== Text segment
Moving Motivators: working with purpose

It has happened to you that at some point in your life you have asked yourself what moves you? Do I feel happy with what I am doing? ……..

I often like to ask myself that question so I don`t deviate from my purpose and to enjoy what I am doing.

In psychology, there are several studies to understand what moves people, what is the motivation behind the behavior. In this regard, there has been talking of intrinsic and extrinsic motivation.

According to the study by Núñez, J. L., Martín-Albo, J., & Navarro, J. G. (2005) on “El modelo jerárquico de motivación intrínseca/extrínseca”, it states that there are 2 types of motivations:

Intrinsic motivation, which refers to engaging in an activity for the pleasure and satisfaction derived from its performance (Deci and Ryan, 1985).

On the other hand, Extrinsic Motivation, which refers to a series of behaviors that are carried out not for reasons inherent to them, but for instrumental reasons, that is, they are behaviors linked to external contingencies. Deci and Ryan (1985, 1991).

Jurgen Appelo, the founder of Management 3.0, also refers to these concepts, indicating that:

· Intrinsic motivation is defined as the innate desire of people to do well and to have an eagerness for self-control and self-direction in accomplishing objectives. Successful intrinsic motivation is the result of the fulfillment of basic desires.

· Extrinsic motivation is related to external rewards such as payments, bonuses, or promotions.

J. Appelo has been a great inspiration for me because it shows simply and entertainingly, how we can manage teams, focusing on intrinsic motivation and making teams enjoy what they do with great results.

It is a different way from what we generally see in organizations where they resort to extrinsic motivators as incentives associated with results to motivate their employees.

Now that we’re clear on that, let’s have a look at the ten intrinsic motivations. Keep in mind that while there are explanations for each one, the most important thing is that each motivator makes sense to you and your team. Take a few minutes before starting to define what each motivator means to you.

A few months ago I was accompanying a team from a Food company as a coach. This team was made up of 4 people, a Director, and three Managers. Previously, we had implemented the practice of Personal Maps, being an excellent option since the Director had been joining recently. They got to know each other better, they were enthusiastic about the practice and the learnings they achieved as a team. It was still a team that needed to keep working on their trust and communication, so I thought it would be an excellent idea to experiment with Moving Motivators. If you want to know more about this practice, I invite you to visit the Management 3.0 site

The objective of this practice is to motivate and engage people. One of the easiest and definitely the most fun ways to delve into intrinsic motivations is to play Moving Motivators!
====
Problems to work on =
**A)** According to the article on Moving Motivators, who made up the team from the Food company?
**B)** Copy the passage of the article on Moving Motivators from "Jurgen Appelo, the" to "of basic desires.".
**C)** Write what comes next in the article on Moving Motivators, starting after its last sentence.
== Data rows
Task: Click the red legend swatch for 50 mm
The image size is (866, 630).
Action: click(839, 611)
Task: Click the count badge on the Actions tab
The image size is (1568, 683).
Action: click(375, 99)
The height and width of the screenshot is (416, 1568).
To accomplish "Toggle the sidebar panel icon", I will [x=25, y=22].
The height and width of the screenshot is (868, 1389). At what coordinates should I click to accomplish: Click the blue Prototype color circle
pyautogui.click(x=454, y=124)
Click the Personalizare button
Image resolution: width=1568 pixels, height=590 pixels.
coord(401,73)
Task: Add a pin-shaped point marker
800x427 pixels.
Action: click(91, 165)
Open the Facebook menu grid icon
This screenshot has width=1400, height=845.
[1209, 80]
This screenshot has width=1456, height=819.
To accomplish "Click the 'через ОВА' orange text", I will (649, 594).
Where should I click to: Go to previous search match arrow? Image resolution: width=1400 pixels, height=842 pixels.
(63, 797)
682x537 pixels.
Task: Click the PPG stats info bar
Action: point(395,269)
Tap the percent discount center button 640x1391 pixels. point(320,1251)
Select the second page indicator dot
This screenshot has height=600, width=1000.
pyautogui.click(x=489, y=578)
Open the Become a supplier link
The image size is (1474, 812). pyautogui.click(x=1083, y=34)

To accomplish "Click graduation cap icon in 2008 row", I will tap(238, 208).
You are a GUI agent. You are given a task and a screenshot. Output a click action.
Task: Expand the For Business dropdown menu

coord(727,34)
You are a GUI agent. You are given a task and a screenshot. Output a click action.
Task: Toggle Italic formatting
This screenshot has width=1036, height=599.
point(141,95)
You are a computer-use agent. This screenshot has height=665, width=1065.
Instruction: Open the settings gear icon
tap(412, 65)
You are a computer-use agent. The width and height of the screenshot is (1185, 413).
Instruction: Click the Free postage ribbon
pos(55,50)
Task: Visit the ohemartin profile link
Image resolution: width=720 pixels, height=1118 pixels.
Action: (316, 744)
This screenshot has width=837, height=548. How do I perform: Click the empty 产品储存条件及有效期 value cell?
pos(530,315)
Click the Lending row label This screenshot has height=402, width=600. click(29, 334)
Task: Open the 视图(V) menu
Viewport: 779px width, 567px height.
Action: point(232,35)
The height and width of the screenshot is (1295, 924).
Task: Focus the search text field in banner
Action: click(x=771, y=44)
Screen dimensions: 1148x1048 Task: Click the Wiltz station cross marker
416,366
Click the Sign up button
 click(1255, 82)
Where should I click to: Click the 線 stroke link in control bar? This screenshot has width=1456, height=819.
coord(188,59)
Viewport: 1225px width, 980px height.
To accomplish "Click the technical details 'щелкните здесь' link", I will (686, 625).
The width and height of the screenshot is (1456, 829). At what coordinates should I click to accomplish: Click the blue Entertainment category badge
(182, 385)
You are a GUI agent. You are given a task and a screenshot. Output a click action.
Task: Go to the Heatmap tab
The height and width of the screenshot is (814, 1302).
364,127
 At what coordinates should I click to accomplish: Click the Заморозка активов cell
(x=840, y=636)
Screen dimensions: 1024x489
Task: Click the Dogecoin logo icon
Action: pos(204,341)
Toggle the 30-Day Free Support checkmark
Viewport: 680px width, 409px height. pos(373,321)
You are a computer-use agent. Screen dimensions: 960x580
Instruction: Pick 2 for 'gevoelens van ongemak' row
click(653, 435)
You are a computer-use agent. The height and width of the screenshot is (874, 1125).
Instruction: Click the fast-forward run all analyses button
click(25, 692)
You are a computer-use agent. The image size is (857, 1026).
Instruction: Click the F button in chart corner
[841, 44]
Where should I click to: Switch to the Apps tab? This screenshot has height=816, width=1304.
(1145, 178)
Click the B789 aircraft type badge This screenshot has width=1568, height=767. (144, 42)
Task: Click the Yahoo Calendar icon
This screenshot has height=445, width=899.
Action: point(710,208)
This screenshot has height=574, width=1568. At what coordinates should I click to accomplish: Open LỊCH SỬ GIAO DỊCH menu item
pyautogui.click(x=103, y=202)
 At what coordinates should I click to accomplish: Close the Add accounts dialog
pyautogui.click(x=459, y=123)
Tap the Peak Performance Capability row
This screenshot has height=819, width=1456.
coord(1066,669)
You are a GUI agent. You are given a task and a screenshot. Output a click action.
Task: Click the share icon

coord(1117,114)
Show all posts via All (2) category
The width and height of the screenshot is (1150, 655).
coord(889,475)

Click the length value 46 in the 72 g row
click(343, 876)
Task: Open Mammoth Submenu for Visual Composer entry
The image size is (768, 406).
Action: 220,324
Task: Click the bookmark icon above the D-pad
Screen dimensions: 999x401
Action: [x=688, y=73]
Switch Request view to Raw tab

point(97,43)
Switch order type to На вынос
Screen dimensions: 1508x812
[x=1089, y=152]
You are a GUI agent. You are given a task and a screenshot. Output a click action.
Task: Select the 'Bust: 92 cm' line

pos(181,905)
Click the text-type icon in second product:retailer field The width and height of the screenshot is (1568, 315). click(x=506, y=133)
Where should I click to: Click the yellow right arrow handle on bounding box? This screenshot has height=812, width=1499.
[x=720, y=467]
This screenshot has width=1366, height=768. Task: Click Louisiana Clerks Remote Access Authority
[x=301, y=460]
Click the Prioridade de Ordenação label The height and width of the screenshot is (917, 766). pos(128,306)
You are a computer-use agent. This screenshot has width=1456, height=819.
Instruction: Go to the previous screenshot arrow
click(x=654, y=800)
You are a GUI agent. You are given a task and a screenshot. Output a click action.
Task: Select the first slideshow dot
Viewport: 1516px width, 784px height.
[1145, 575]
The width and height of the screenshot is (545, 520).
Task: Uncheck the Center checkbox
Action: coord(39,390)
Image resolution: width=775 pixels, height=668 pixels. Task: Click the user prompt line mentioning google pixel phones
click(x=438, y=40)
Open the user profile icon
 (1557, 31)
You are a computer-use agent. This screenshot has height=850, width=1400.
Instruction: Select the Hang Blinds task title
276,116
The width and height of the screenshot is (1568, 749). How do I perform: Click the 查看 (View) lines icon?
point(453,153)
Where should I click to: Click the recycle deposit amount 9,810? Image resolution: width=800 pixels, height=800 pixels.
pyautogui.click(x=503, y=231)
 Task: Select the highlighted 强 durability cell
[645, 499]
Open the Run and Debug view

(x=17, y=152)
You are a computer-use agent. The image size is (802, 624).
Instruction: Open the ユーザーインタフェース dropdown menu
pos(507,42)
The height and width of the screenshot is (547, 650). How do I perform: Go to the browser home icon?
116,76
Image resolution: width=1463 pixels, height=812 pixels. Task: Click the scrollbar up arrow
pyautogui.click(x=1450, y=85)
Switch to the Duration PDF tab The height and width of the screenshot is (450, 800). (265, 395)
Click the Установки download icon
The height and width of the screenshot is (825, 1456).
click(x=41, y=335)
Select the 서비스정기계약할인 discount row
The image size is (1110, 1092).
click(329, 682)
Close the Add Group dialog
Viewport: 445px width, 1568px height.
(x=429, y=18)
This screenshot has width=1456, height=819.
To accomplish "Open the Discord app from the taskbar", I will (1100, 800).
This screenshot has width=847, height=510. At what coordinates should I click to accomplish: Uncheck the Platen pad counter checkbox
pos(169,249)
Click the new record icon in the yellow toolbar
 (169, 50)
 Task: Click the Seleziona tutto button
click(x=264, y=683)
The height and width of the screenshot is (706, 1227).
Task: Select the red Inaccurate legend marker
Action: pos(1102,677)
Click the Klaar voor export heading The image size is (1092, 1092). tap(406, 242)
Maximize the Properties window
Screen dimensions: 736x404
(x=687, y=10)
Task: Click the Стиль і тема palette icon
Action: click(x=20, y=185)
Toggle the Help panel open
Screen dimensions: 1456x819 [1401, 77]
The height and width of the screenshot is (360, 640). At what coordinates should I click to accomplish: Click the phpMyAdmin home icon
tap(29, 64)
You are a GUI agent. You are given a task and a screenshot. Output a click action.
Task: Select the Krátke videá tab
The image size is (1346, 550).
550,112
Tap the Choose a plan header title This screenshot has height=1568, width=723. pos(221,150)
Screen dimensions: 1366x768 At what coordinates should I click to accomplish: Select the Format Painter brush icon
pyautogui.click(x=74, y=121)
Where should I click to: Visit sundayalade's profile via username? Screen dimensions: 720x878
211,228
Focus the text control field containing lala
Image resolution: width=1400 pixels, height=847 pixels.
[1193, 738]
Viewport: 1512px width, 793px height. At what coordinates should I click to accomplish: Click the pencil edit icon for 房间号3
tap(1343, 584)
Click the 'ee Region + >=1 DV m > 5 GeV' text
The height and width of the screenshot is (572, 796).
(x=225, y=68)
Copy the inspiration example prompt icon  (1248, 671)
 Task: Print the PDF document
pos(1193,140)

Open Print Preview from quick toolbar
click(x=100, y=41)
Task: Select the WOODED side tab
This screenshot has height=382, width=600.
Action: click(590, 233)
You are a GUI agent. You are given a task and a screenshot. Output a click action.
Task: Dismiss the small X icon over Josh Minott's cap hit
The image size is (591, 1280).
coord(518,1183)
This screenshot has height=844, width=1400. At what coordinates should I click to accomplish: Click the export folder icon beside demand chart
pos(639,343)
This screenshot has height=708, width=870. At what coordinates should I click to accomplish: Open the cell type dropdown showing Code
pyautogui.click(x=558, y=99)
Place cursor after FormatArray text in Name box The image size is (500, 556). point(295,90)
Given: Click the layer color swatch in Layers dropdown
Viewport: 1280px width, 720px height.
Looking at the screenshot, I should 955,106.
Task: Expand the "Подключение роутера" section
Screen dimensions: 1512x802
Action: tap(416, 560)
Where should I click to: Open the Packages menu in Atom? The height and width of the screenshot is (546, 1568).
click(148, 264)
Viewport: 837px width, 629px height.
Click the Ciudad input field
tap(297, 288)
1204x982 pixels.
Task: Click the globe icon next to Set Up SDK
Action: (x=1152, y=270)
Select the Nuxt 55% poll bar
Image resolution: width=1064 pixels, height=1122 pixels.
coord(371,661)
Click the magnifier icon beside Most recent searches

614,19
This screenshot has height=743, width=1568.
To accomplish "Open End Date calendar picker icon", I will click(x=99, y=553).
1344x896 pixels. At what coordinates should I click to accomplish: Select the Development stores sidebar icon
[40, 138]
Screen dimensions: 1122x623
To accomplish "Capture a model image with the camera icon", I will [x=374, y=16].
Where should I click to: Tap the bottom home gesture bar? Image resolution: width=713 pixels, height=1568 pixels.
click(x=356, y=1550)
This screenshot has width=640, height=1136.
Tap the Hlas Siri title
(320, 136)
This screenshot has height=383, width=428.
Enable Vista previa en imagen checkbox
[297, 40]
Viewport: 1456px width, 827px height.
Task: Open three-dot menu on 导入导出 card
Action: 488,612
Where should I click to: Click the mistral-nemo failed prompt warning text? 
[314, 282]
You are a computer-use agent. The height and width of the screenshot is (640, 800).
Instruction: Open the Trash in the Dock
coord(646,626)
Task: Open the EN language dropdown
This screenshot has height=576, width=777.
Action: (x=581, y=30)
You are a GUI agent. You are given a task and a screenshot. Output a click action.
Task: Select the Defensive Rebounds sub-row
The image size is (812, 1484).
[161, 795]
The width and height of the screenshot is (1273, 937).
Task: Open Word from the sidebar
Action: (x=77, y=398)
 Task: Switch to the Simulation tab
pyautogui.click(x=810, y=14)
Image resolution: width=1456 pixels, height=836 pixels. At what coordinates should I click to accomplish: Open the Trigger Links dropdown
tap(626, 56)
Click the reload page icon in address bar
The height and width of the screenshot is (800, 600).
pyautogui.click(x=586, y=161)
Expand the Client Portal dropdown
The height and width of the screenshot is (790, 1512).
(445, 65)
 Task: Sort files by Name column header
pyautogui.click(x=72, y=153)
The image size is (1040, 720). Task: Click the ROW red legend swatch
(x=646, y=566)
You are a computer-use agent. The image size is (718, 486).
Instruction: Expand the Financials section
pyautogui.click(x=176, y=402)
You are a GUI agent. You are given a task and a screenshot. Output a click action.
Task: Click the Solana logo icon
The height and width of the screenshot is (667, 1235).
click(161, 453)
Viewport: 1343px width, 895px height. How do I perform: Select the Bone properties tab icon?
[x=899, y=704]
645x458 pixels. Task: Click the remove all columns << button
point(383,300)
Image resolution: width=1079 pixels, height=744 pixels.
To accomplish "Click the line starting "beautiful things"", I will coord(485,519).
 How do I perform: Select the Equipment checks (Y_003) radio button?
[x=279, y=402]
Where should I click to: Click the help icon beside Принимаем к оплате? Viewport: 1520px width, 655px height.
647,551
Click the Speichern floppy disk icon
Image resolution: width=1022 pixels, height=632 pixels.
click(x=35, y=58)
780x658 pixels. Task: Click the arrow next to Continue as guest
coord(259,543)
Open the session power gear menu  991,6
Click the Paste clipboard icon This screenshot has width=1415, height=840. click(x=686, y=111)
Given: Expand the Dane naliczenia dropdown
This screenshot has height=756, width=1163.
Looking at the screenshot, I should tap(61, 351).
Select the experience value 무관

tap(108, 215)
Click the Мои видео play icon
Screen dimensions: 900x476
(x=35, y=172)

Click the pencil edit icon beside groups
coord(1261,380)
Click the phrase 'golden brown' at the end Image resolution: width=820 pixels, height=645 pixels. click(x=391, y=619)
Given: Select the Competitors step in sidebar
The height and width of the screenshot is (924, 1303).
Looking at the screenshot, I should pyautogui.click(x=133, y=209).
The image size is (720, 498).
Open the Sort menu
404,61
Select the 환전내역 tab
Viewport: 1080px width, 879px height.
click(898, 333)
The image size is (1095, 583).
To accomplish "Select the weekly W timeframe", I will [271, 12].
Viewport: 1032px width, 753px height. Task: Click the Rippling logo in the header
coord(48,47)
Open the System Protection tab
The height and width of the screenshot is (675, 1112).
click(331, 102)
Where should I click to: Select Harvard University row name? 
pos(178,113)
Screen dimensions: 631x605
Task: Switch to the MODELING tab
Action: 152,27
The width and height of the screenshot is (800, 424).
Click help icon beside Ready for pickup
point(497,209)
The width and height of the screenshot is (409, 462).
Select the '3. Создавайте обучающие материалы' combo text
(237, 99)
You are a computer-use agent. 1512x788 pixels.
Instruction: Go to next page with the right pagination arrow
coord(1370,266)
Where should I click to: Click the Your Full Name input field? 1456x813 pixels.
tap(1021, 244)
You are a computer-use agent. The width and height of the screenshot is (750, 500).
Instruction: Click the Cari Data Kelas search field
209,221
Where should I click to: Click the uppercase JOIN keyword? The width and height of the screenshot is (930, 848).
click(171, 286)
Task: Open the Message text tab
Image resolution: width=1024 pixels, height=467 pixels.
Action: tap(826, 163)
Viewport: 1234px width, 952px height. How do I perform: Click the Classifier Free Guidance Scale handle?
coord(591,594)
====
Task responses =
**A)** The team had four people: a Director and three Managers.

**B)**
Jurgen Appelo, the founder of Management 3.0, also refers to these concepts, indicating that:

· Intrinsic motivation is defined as the innate desire of people to do well and to have an eagerness for self-control and self-direction in accomplishing objectives. Successful intrinsic motivation is the result of the fulfillment of basic desires.

**C)**
It is an exercise that helps to reflect on motivation and how it affects organizational change.

The Moving Motivators exercise is based on 10 intrinsic motivators:

• Acceptance: People around me approve of what I do and who I am

• Curiosity: I have many things to investigate and think about.

• Goal: my purpose in life is reflected in the work I do.

• Status: my position is good and recognized by the people who work with me.

• Freedom: I am independent of others with my own work and responsibilities.

• Honor: I am proud that my personal values are reflected in how I work.

• Order: There are enough rules and policies for a stable environment.

• Mastery: my work challenges my competencies, but is still within my capabilities.

• Power: there is enough space for me to influence what is happening around me.

• Relationships: I have good social relationships with the people at my work.

This practice consists of a template where the photo of each of the participants is placed with 10 cards, one for each motivation. Each participant reflects on each card and prioritizes them by lining up the cards from left to right, where the most important is on the left. Subsequently, they reflect on how that motivation has been modified due to the current situation, moving them upwards, if the motivation increased or downwards if not.

How was the dynamic done?

• Considerations: this activity was carried out in a virtual way by zoom using the Miro tool.

• At the beginning of the dynamic, the explanation of each motivator was reviewed. This is very important to keep in mind. While there are explanations for each one, the most important thing is that each motivator makes sense to the person and the team. It is valuable to take a few minutes before you begin to define what each motivator means to you.

• We took the time to understand each motivator well and allow space for questions. Then they began to work individually, ordering from left to right according to priority.

• For the next phase, they considered the current situation. They assessed whether they had to:

- Increased, moving these above the line

- Leaving them unchanged

- Decreased, moving them below the line on which the cards were positioned on Miro’s board.

• At the end of the prioritization, we talked about giving space for each one to count because the motivators are more and less important to them. With this, the rest of the team heard what the motivators meant to each teammate and how they impacted their life and team dynamics. At this point, I also exchange opinions and draw conclusions that I will mention below.

As a facilitator I learned that:

• It is important to reflect and to give yourself enough time to generate an open and honest dialogue, to have good questions prepared to challenge the beliefs of the team.

I learned that intrinsic motivation is what moves people since they feel that they add value through their work and also feel proud of what they do as a team. Also, when the leader learns this, he can build confidence and guide the team toward achieving surprising results.

In my next experiment:

• I would propose to the team that after a few months they could review the order of the motivators to see if they suffered changes or remain the same and that they discuss what is impacting the order of priority if there are any (could be personal situations, work situations, etc.).

• It would be enriching to create groups of people with similar motivators and invite them to generate collaborative actions that promote teamwork or have a positive influence on team motivation.

• I would ask the team to choose the time and day of the week that best suits them, to have a space of time in which they are calmer, and to ensure that they take time without interruptions and accommodate their team needs.

The team learned that:

• The most relevant motivators were common and that this united them and moved them more as a team, generating great cohesion.

• These motivators may vary over time because they depended on the current situation.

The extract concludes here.